Several journals have now introduced AI tools to assist with editorial triage — models that flag statistical errors, check for data anomalies, identify potential image manipulation, and assess whether a submission meets basic methodological standards before human eyes look at it. This is sensible and probably net positive. It is also creating a new layer of AI judgment in a system already stressed by questions of AI judgment.

The Registered Reports Experiment

The most structurally sound response to the combined AI-volume problem and pre-existing replication-crisis problem is the registered reports format, in which a journal provisionally accepts a paper based on the theoretical rationale and proposed methodology before the experiments are run. Results are published regardless of outcome, which eliminates publication bias at the individual study level.

Registered reports are not new — they have been available at some journals since around 2013 — but their adoption has accelerated significantly since 2024. PLOS ONE, eLife, and a cluster of psychology and neuroscience journals now actively promote the format. eLife made a more radical move in 2023 by adopting a model where accepted papers are published alongside reviewer comments, with no accept/reject decision — just a public record of the review. The editor’s view is that the binary decision was never scientifically meaningful; the review commentary is the actual value the system provides.

Both reforms are partial responses. Registered reports are labor-intensive and work best for confirmatory research (testing a specific hypothesis) rather than exploratory research (figuring out what’s in a dataset). They don’t address the reviewer exhaustion problem. They also don’t address the specific AI challenge of evaluating computational results whose validity depends on model architecture decisions, training data choices, and hyperparameter settings that reviewers may lack the expertise to assess.

What AI Review Would Actually Require

The proposal that AI systems should review AI-generated papers is increasingly serious within the community, though “serious” here covers an enormous range of ideas.

At the minimal end: automated statistical review. Systems that check whether the reported statistics are consistent with the stated sample size, whether the confidence intervals are plausible, whether the effect sizes fall within historically reasonable ranges for the field. Tools like Statcheck (which has been running since 2016) and more sophisticated successors do this and catch real errors.

> [Given information]

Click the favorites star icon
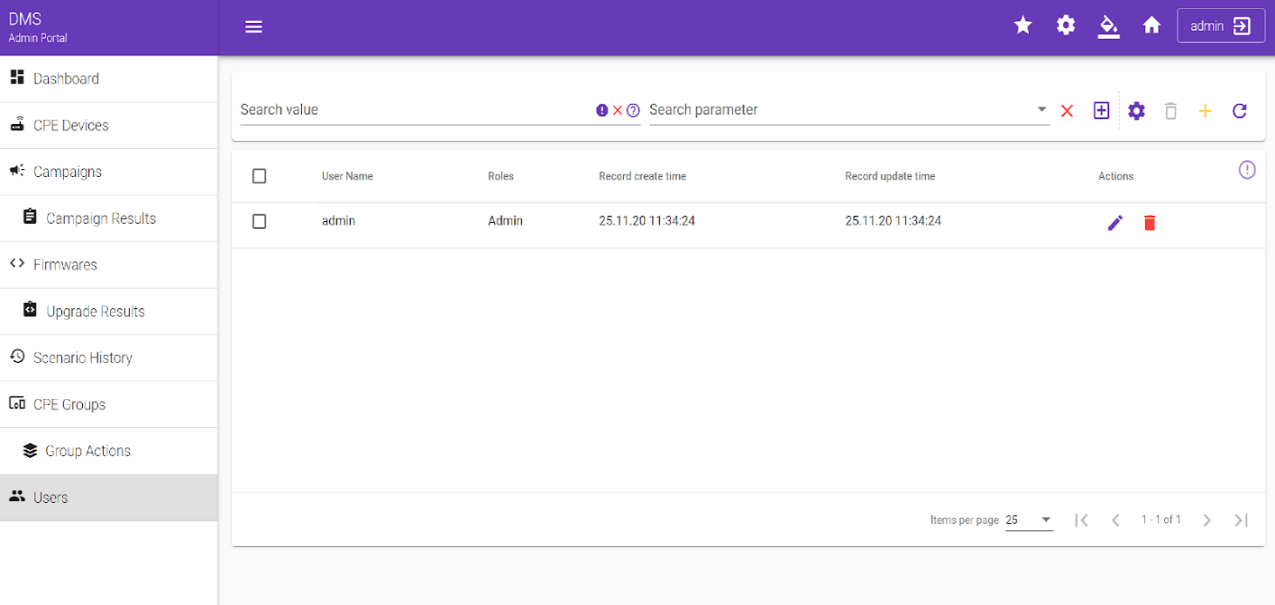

> [Exercise]
According to the passage on journal peer review, since about what year have registered reports been available at some journals? The material has no connection to the passage on journal peer review.

> [Answer for the task]
Since around 2013.